[Requirement 1] According to the article about Taiwan's Guam office, when did Taiwan close its representative office in Guam?
[Requirement 2] Pick out every line of the records that contains the word "section".

---- Text provided

Washington has been vocal in condemning Beijing for encircling Taiwan’s space in the international arena, which has cost Taiwan six diplomatic allies in the past four years, including Kiribati and the Solomon Islands.

Beijing claims the self-ruled island as its own territory and has not renounced the use of force to bring it under its rule.

Taiwan closed its representative office in Guam in July 2017, along with its offices in the Saudi Arabian city of Jeddah and in Norway. But the upgraded importance of Taiwan’s strategic relations with the US and a greater foreign ministry budget led to the decision to resume its Guam office, the ministry said.

Taiwanese Foreign Minister Joseph Wu tweeted a photo on Friday afternoon of the island’s president Tsai Ing-wen on her trip to Guam in 2017 after visiting Taiwanese allies in the Pacific.

“Guam, Taiwan’s coming back!” he wrote.

On Wednesday, Taiwan announced it would establish informal diplomatic relations with Somaliland, a self-declared state in East Africa without official recognition from United Nations member states. The move was seen as an attempt to fight Beijing’s persistent international pressure, which has left Taiwan with just 15 remaining allies.

Jonathan Sullivan, a political scientist at the University of Nottingham, said Tsai’s government was trying to consolidate Taiwan’s position as a member of “the club of liberal democracies”, given there was nothing it could feasibly do to de-escalate tensions with Beijing.

Sullivan said the island had been giving higher priority to its informal diplomatic relationships with the US in particular, but also Japan and the European Union, to fend off marginalization by Beijing.

“Against this broader backdrop, any gains that Taiwan can make in terms of shoring up its diplomacy are a tonic, if only because the ROC [Republic of China] has been losing allies consistently throughout Tsai’s tenure,” he said, referring to the island by its formal name.

“Somaliland is interesting because of its previous [Belt and Road Initiative] commitments … but Guam is much more important. It required the US government to sign off for one thing, he said, adding that it also reflected Taiwan’s place as a US partner in the Indo-Pacific.

Taipei said its operations in Guam would promote economic and people-to-people exchanges with the island while serving Taiwanese companies and travelers there. The office, which allows Taiwan to carry out economic and cultural work in countries with which it does not have formal diplomatic relations, adds to existing representative offices for Taiwan in Washington, New York, Boston, San Francisco, Los Angeles, Atlanta, Seattle, Houston, Chicago, Hawaii, Denver, and Miami.

--------
---- Given data

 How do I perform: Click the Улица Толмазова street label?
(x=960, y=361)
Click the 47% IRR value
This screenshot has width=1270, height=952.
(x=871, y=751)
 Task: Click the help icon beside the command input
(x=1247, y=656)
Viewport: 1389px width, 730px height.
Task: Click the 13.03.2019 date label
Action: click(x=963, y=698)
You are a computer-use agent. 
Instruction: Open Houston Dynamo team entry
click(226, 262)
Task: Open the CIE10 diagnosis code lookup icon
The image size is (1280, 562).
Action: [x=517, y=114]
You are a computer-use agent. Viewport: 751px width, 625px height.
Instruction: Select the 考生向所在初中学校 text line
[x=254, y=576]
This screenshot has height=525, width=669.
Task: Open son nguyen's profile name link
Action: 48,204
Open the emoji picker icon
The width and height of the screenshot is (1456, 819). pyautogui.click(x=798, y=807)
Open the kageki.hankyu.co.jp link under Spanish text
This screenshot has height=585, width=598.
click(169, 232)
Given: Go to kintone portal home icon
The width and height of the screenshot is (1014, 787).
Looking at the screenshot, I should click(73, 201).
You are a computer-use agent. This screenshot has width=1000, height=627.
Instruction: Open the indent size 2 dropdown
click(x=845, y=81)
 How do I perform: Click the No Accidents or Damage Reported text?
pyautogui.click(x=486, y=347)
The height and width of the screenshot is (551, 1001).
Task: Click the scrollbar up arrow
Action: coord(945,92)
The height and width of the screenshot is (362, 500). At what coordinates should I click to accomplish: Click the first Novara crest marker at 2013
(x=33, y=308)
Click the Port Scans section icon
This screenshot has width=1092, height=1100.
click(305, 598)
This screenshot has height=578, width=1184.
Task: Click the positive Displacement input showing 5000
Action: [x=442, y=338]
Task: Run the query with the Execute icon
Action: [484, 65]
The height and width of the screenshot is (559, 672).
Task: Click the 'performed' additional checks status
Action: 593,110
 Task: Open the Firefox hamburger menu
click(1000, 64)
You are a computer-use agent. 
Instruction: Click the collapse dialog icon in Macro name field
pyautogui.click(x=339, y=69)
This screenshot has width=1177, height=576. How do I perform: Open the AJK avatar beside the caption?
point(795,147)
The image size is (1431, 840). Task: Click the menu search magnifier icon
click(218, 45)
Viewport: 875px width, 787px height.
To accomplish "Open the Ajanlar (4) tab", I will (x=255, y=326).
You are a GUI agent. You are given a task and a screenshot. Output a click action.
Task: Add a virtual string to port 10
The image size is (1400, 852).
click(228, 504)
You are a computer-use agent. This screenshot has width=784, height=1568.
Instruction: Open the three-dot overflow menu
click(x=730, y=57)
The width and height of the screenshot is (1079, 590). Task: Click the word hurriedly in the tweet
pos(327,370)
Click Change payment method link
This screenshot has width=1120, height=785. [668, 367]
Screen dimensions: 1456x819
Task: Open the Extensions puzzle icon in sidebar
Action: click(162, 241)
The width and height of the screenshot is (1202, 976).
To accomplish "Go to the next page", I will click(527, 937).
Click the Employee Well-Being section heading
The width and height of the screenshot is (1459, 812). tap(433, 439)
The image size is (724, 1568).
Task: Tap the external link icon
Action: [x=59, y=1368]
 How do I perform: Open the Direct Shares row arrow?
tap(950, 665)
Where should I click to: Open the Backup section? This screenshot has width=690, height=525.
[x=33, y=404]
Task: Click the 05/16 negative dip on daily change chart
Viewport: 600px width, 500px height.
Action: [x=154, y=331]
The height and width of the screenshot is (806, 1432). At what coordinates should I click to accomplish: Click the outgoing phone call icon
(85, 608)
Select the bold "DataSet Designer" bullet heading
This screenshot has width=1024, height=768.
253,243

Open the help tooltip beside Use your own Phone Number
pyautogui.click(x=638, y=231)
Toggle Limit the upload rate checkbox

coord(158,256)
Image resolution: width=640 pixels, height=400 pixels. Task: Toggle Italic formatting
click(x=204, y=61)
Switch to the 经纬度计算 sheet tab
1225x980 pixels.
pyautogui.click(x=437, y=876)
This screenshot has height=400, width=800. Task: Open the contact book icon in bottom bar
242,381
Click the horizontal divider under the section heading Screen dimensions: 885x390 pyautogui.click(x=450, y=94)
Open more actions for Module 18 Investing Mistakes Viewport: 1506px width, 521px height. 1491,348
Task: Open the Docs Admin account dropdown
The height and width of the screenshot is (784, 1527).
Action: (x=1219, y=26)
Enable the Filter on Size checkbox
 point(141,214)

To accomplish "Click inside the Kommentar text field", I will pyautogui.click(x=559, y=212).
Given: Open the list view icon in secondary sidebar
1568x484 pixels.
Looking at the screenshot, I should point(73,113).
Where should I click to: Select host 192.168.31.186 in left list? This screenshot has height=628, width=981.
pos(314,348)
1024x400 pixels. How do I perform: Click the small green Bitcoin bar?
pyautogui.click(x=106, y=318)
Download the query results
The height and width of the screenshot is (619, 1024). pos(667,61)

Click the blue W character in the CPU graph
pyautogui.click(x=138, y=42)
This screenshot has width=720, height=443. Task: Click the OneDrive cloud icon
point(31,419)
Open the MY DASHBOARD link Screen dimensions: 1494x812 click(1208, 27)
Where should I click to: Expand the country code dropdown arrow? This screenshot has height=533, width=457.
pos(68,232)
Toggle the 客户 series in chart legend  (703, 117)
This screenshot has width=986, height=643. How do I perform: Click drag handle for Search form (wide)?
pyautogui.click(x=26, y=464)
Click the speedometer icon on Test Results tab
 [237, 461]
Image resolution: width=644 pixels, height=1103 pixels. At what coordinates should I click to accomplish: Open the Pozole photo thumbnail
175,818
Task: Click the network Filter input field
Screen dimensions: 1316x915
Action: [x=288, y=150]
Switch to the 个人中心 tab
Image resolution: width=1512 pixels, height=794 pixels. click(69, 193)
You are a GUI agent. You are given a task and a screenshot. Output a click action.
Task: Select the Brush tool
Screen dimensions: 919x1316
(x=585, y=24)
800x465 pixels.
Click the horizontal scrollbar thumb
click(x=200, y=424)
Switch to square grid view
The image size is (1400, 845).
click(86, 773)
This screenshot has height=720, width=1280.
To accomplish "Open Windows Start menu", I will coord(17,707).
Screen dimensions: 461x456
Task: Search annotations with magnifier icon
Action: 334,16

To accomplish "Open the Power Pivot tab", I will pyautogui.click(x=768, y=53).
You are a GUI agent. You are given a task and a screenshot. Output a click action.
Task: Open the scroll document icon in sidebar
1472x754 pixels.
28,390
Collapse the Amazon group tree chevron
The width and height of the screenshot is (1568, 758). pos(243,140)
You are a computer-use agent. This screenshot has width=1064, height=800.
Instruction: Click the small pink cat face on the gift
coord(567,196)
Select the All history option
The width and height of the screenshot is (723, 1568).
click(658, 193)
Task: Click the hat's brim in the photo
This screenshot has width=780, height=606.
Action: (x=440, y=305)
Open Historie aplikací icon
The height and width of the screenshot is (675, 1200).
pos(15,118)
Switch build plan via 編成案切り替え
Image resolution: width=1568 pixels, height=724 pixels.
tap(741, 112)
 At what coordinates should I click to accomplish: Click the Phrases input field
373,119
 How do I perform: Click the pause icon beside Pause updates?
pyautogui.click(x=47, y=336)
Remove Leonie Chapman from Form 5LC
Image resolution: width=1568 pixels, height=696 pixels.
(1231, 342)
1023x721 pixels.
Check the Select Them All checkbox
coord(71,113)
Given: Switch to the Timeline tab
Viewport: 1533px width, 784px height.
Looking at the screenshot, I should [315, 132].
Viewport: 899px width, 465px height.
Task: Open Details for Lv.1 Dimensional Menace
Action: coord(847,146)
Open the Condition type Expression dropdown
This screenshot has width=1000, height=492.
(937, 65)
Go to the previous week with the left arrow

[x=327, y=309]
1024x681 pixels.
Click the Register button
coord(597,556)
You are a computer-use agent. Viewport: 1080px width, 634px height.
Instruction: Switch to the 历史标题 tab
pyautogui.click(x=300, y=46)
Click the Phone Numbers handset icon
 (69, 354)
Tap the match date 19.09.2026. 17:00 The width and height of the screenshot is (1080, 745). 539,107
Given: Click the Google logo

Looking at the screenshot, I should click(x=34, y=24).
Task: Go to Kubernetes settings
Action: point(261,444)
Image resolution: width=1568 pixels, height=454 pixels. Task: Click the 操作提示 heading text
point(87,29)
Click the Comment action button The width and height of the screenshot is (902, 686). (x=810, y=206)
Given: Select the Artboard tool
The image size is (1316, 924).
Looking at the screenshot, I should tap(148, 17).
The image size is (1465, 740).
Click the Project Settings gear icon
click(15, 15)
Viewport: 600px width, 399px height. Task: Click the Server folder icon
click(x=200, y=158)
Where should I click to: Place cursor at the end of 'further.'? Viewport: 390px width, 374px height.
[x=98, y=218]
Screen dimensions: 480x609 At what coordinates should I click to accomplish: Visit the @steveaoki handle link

--------

[Result 1] July 2017

[Result 2]
Click the Port Scans section icon
Click the Employee Well-Being section heading
Where should I click to: Open the Backup section? This screenshot has width=690, height=525.
Click the horizontal divider under the section heading Screen dimensions: 885x390 pyautogui.click(x=450, y=94)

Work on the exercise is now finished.